The Army Corps of Engineers has halted negotiations with South Carolina over a possible settlement to an 11-year-old lawsuit involving fish kills caused by Russell Dam's reversible turbines.
"I had hoped we could reach an agreement on these issues," wrote Joseph Westphal, the Army's assistant secretary for civil works, in a letter sent this week to Gov. Jim Hodges. "I regret that this has not been possible."
Dr. Westphal -- whose command includes the Corps -- traveled to Columbia in April to meet Mr. Hodges to discuss the $600 million hydropower project on the Savannah River.
Russell Dam's four reversible turbines pump water from Thurmond Lake back to Lake Russell at night for reuse in power production during the day, when electricity is more valuable.
When the turbines are reversed, fish are sucked inside and killed. South Carolina authorities contend those fish kills harm the environment.
But the Corps claims the baitfish that would die each year are less than 1 percent of Thurmond Lake's fish population.
The Corps has proposed operating restrictions to reduce environmental damage, and offered to finance an oxygenation system in Thurmond Lake to improve striped bass habitat.
South Carolina and Georgia officials call the restrictions and mitigation measures inadequate.
The meetings held in April, organized by U.S. Sen.
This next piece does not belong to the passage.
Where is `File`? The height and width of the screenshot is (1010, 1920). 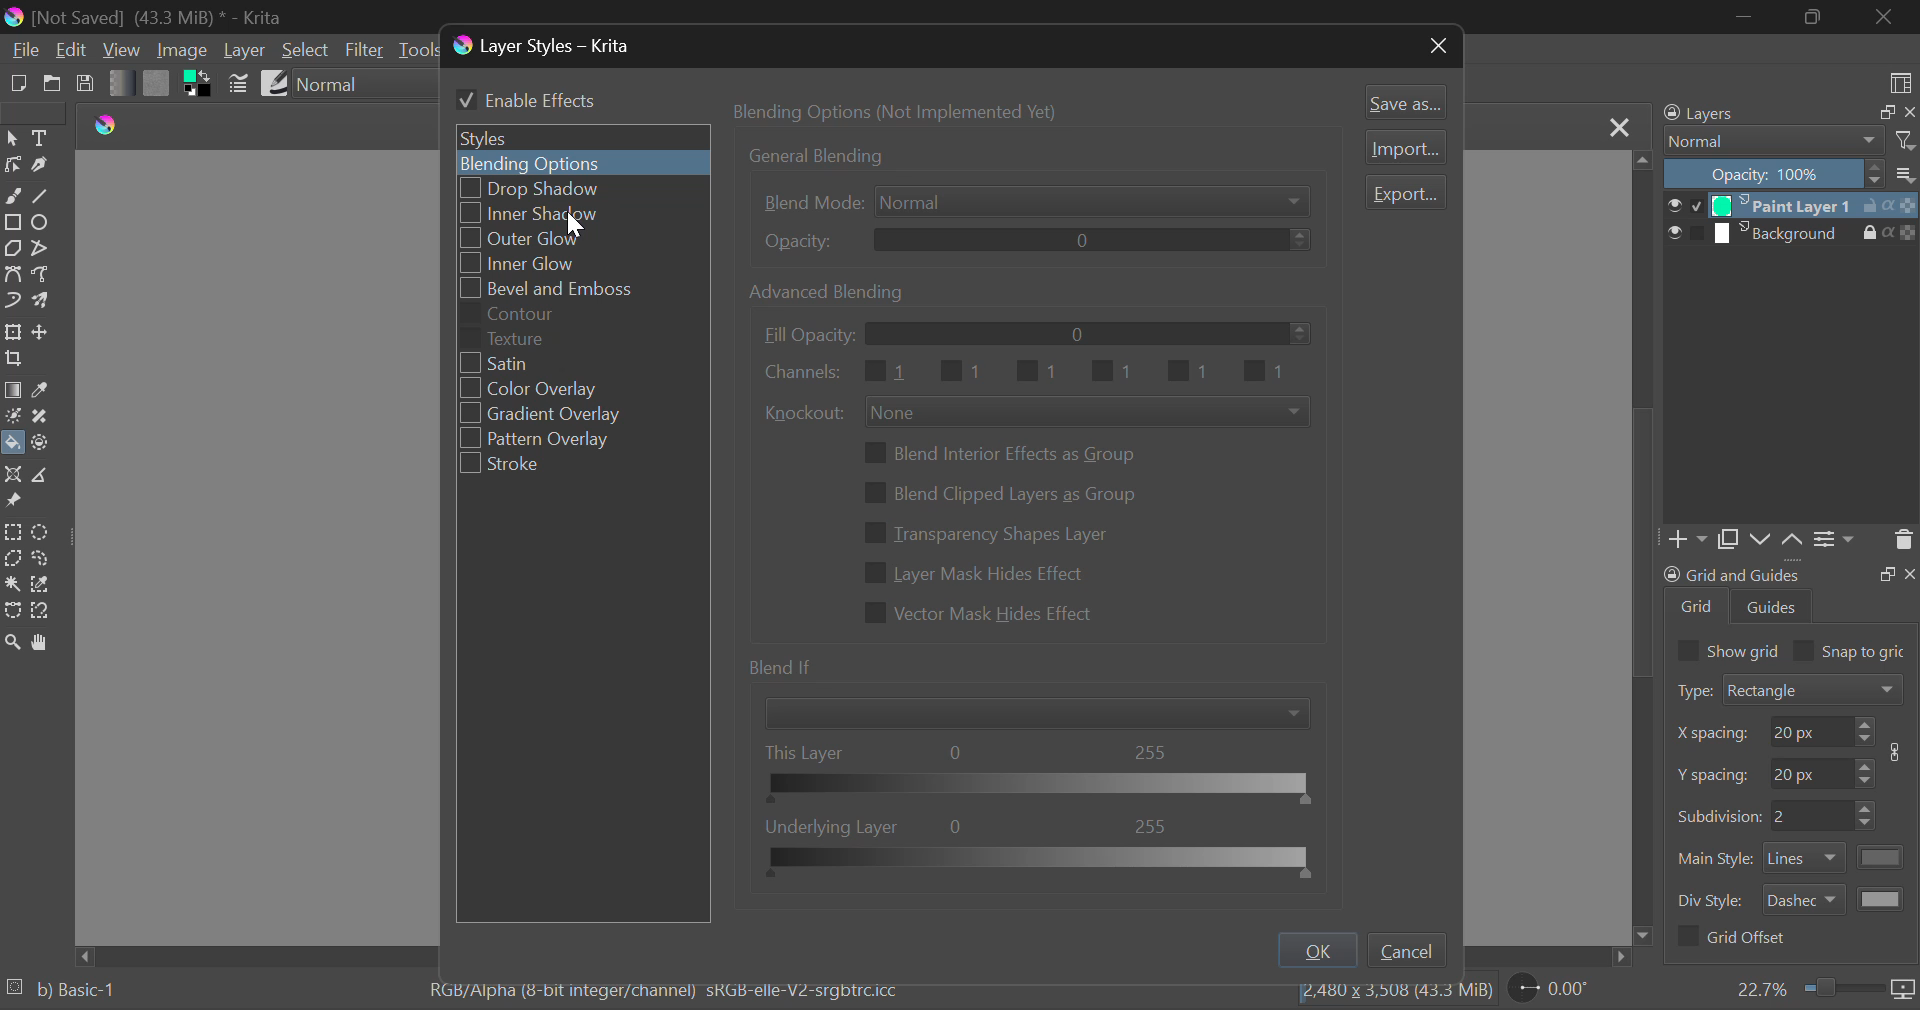
File is located at coordinates (24, 53). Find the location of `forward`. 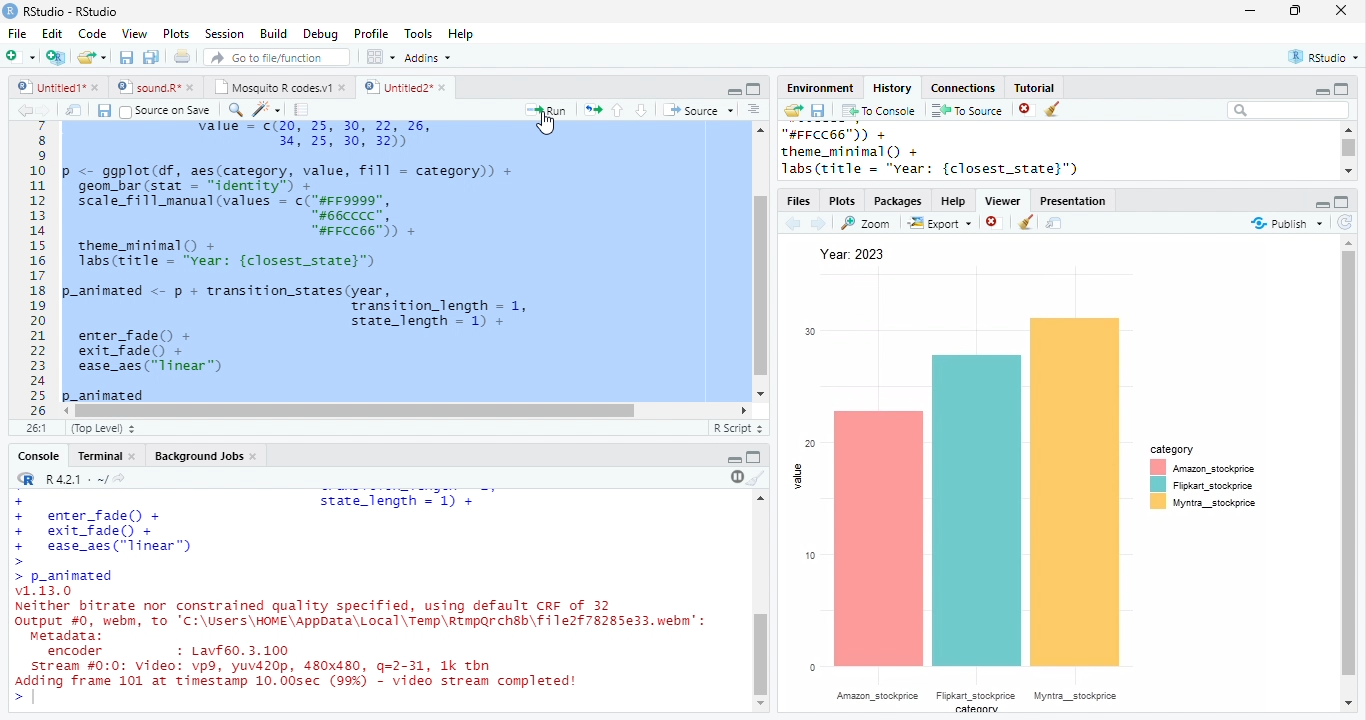

forward is located at coordinates (42, 110).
Strom Thurmond and other politicians, were a last-ditch bid to end a suit filed by South Carolina and the National Wildlife Federation 11 years ago.
According to Dr. Westphal's letter, the Corps cannot honor South Carolina's demands for long-term commitments giving the state legal authority to enforce any final operating agreement.
Now the Corps plans to return to U.S. District Court to ask a judge to lift a 1988 injunction barring commercial use of the turbines without proof they can be used safely, Dr. Westphal write.
Nina Brook, a spokeswoman for Mr. Hodges, said the state is evaluating Dr. Westphal's letter, but has not yet responded.